• **Records from a dataset**:
*** Block opens ***
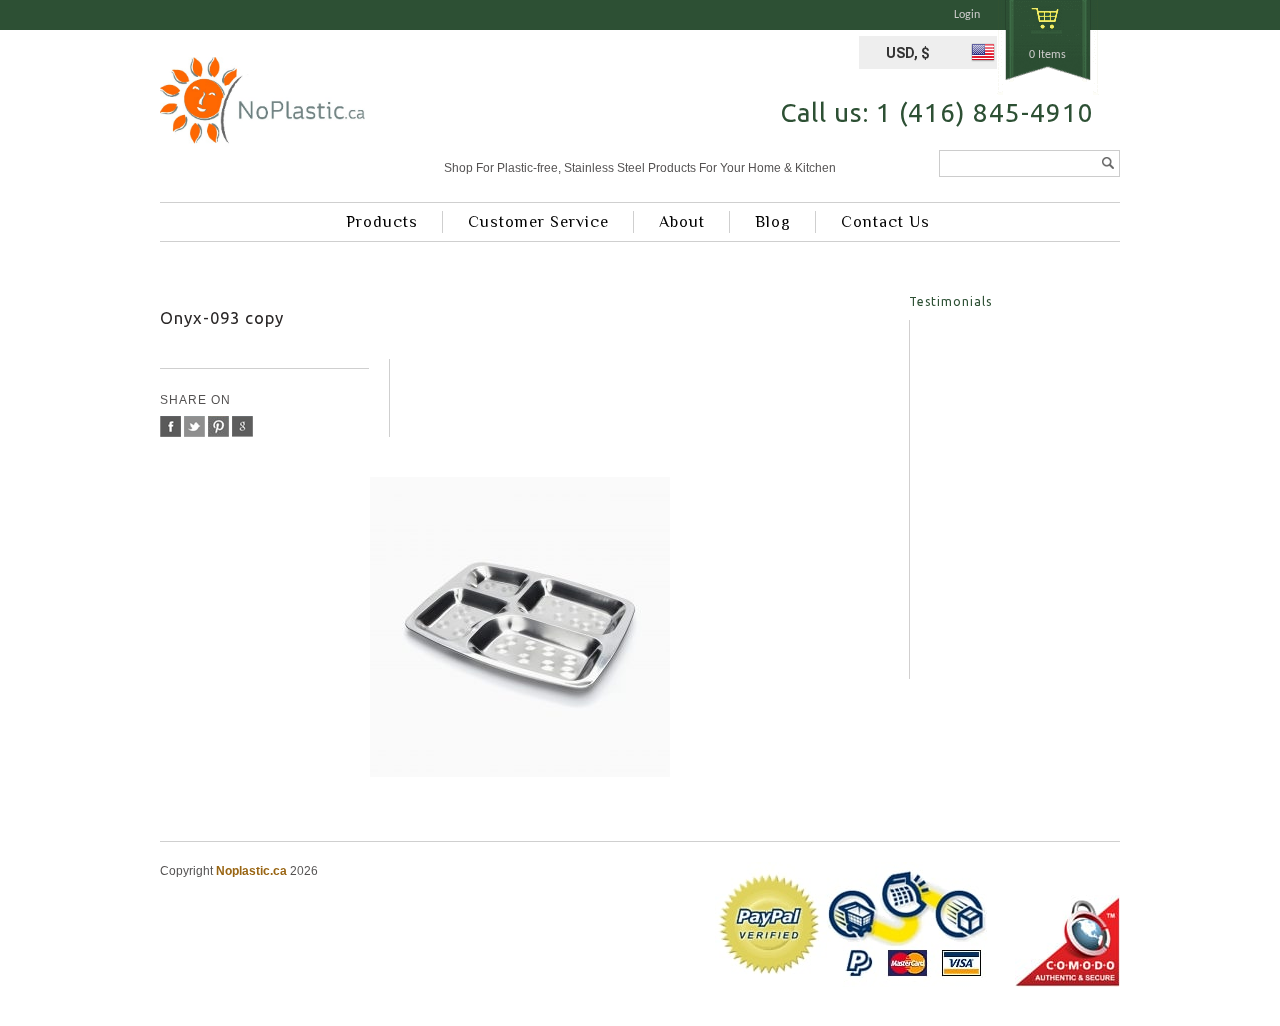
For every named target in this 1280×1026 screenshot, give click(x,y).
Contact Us (885, 222)
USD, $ (908, 53)
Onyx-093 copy (222, 317)
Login (967, 15)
*** Block closes ***
• **Exercise goal**:
Each entry above should be printed exactly, and any picture in it left out.

• **Exercise answer**:
For every named target in this 1280×1026 screenshot, give click(x,y).
Contact Us (885, 222)
USD, $ (908, 53)
Onyx-093 copy (222, 317)
Login (967, 15)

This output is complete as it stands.